# YOUR GOAL
Beginning with the line that has "Click the People users icon", reproduce each remaining line of the data exactly, down to and including the last.

# INPUT MATERIAL
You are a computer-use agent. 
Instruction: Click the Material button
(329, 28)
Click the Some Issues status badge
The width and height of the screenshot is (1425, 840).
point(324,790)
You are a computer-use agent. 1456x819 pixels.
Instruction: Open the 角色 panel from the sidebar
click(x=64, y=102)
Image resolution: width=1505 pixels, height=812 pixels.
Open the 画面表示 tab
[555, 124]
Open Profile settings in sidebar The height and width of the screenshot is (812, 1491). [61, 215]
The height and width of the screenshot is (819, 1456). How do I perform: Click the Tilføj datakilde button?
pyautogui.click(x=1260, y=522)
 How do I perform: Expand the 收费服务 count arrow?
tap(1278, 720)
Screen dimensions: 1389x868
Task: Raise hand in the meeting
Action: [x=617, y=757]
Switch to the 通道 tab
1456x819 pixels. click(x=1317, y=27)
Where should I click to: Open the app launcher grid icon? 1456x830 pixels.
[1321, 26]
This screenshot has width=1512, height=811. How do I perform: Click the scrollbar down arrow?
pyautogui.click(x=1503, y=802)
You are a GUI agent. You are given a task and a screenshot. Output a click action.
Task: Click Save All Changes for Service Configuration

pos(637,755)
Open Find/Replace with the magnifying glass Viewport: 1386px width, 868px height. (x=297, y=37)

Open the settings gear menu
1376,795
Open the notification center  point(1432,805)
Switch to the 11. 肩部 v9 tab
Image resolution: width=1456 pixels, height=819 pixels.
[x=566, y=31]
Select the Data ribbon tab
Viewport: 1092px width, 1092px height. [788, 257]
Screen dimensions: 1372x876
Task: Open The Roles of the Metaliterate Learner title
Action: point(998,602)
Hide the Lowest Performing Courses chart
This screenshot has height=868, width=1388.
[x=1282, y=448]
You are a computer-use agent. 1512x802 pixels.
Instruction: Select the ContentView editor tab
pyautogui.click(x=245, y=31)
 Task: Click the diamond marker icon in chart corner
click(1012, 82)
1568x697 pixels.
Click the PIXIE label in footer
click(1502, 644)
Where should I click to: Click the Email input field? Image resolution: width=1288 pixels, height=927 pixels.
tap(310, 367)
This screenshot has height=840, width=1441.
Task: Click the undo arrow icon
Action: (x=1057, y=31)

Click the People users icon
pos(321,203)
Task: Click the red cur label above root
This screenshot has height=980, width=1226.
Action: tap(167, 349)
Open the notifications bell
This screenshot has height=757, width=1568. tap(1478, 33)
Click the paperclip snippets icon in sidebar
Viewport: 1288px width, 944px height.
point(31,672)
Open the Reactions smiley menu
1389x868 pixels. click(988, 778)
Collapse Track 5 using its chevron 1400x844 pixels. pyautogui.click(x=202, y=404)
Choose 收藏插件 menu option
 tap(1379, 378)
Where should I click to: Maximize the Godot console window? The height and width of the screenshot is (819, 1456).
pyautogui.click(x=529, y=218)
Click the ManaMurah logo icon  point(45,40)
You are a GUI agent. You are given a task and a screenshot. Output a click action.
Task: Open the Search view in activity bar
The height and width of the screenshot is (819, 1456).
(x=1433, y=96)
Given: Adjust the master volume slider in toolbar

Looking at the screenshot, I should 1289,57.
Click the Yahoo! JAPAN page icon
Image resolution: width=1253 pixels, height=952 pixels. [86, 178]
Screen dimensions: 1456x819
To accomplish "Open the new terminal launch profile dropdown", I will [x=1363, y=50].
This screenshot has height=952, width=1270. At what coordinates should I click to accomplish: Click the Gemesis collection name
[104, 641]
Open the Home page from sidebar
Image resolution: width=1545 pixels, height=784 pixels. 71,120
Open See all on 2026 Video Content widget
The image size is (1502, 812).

# ANSWER FOR THIS EXERCISE
Click the People users icon
pos(321,203)
Task: Click the red cur label above root
This screenshot has height=980, width=1226.
Action: tap(167, 349)
Open the notifications bell
This screenshot has height=757, width=1568. tap(1478, 33)
Click the paperclip snippets icon in sidebar
Viewport: 1288px width, 944px height.
point(31,672)
Open the Reactions smiley menu
1389x868 pixels. click(988, 778)
Collapse Track 5 using its chevron 1400x844 pixels. pyautogui.click(x=202, y=404)
Choose 收藏插件 menu option
 tap(1379, 378)
Where should I click to: Maximize the Godot console window? The height and width of the screenshot is (819, 1456).
pyautogui.click(x=529, y=218)
Click the ManaMurah logo icon  point(45,40)
You are a GUI agent. You are given a task and a screenshot. Output a click action.
Task: Open the Search view in activity bar
The height and width of the screenshot is (819, 1456).
(x=1433, y=96)
Given: Adjust the master volume slider in toolbar

Looking at the screenshot, I should 1289,57.
Click the Yahoo! JAPAN page icon
Image resolution: width=1253 pixels, height=952 pixels. [86, 178]
Screen dimensions: 1456x819
To accomplish "Open the new terminal launch profile dropdown", I will [x=1363, y=50].
This screenshot has height=952, width=1270. At what coordinates should I click to accomplish: Click the Gemesis collection name
[104, 641]
Open the Home page from sidebar
Image resolution: width=1545 pixels, height=784 pixels. 71,120
Open See all on 2026 Video Content widget
The image size is (1502, 812).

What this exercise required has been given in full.